4) Hoganson, C. W., Babcock, G. T.: Science, 277, 1953 (1997).
5) Tommos, C., Babcock, G. T.: Biochim. Biophys. Acta, 1458, 199 (2000).
6) Murray, J. W., Maghlaoui, K., Kargul, J., Ishida, N., Lai, T.-L., Rutherford, A. W., Sugiura, M., Boussac, A., Barber, J.: Energy Environ. Sci., 1, 161 (2008).
7) Kawakami, K., Umena, Y., Kamiya, N., Shen, J.-R.: Proc. Natl. Acad. Sci. USA, 106, 8567 (2009).
8) Murray, J. W., Barber, J.: J. Struct. Biol., 159, 228 (2007).
9) Ho, F. M., Styring, S.: Biochim. Biophys.
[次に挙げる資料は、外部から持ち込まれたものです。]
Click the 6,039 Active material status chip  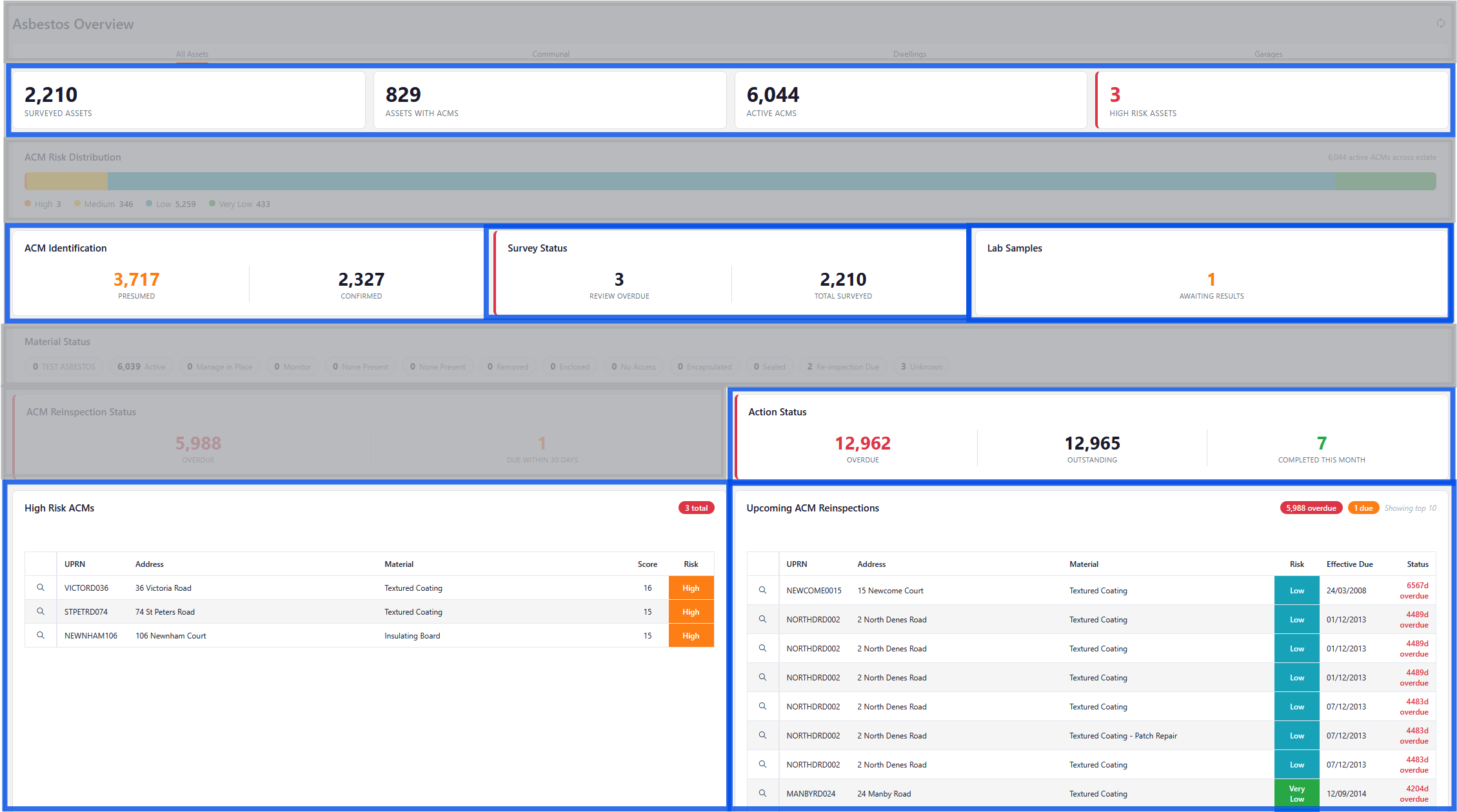(x=141, y=366)
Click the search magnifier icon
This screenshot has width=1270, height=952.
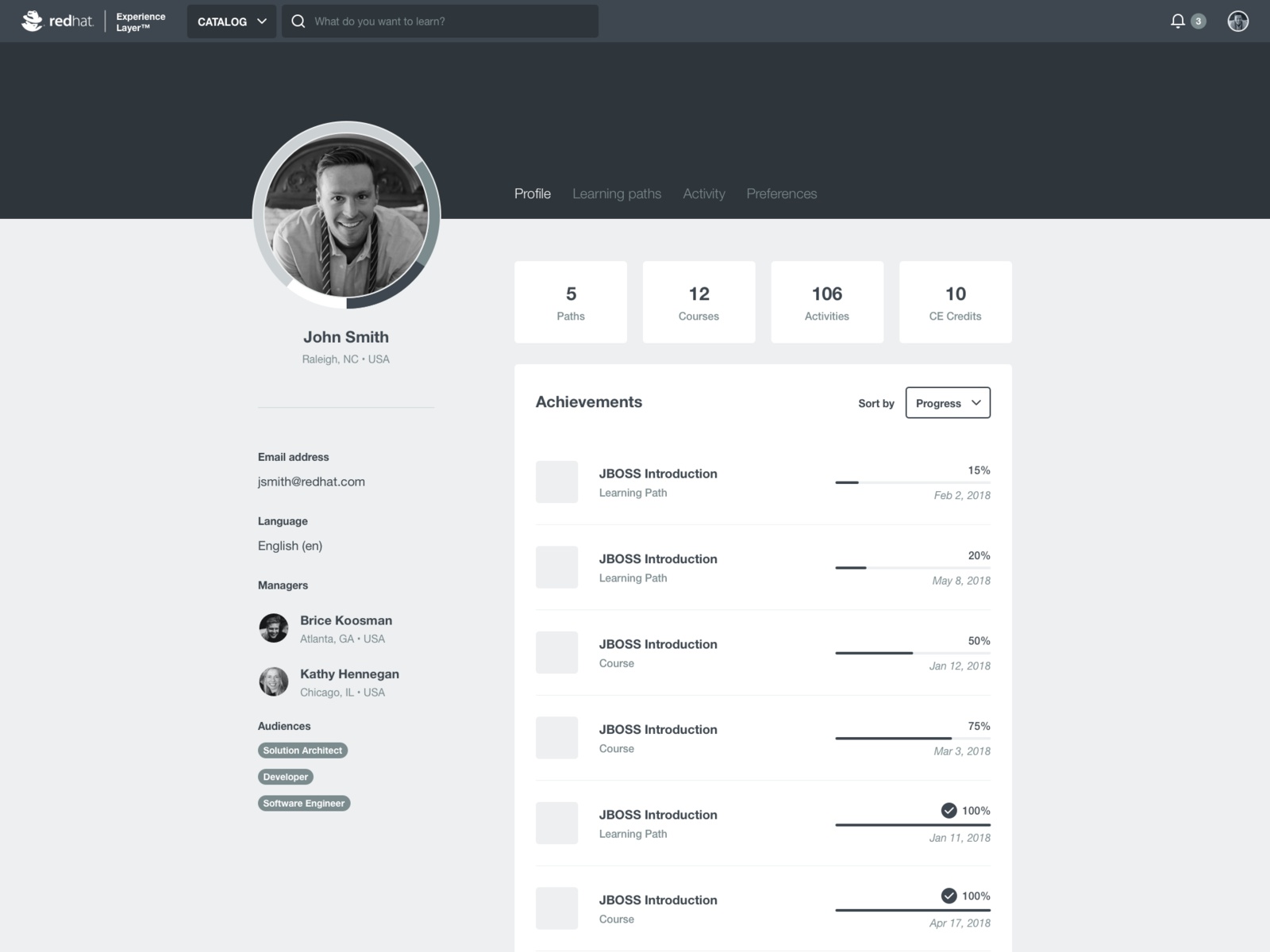297,21
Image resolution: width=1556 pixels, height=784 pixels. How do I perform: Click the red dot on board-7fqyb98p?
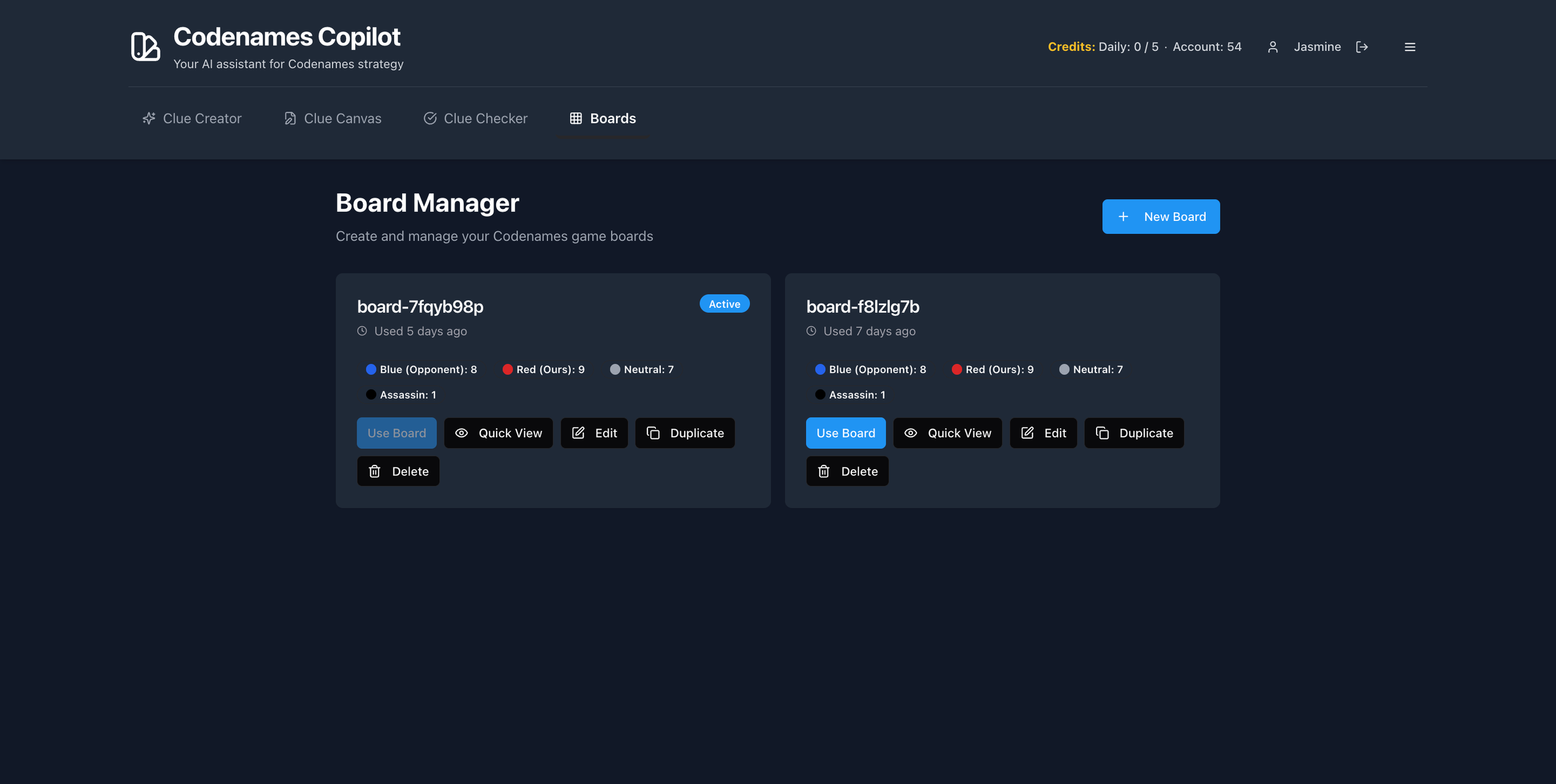(x=507, y=370)
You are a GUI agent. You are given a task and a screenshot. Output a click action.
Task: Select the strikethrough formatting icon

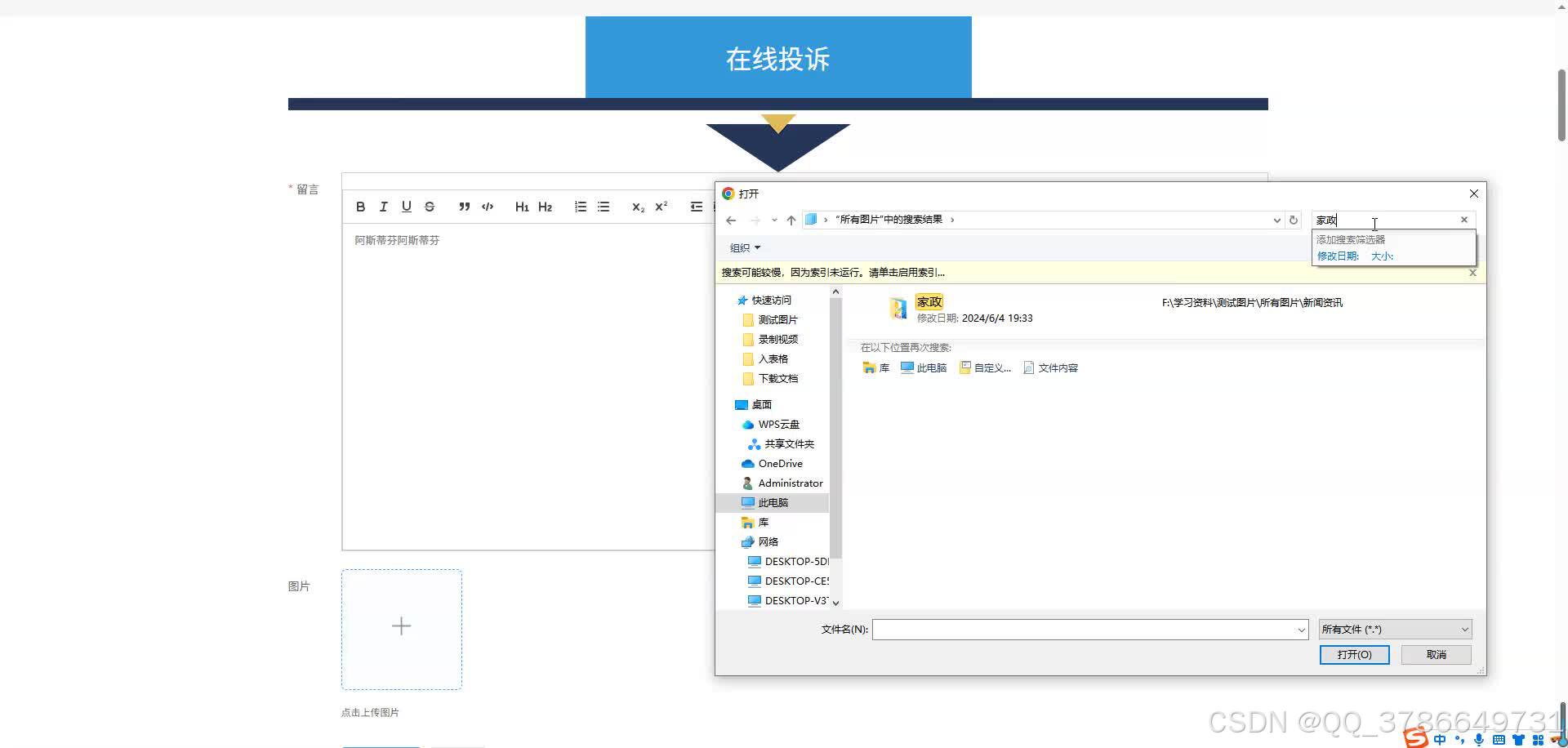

Acta, 1777, 140 (2008).
10) Guskov, A., Kern, J., Gabdulkhakov, A., Broser, M., Zouni, A., Saenger, W.: Nat. Struct. Mol. Biol., 16, 334 (2009).
11) Gabdulkhakov, A., Guskov, A., Broser, M., Kern, J., Müh, F., Saenger, W., Zouni, A.: Structcure, 17, 1223 (2009).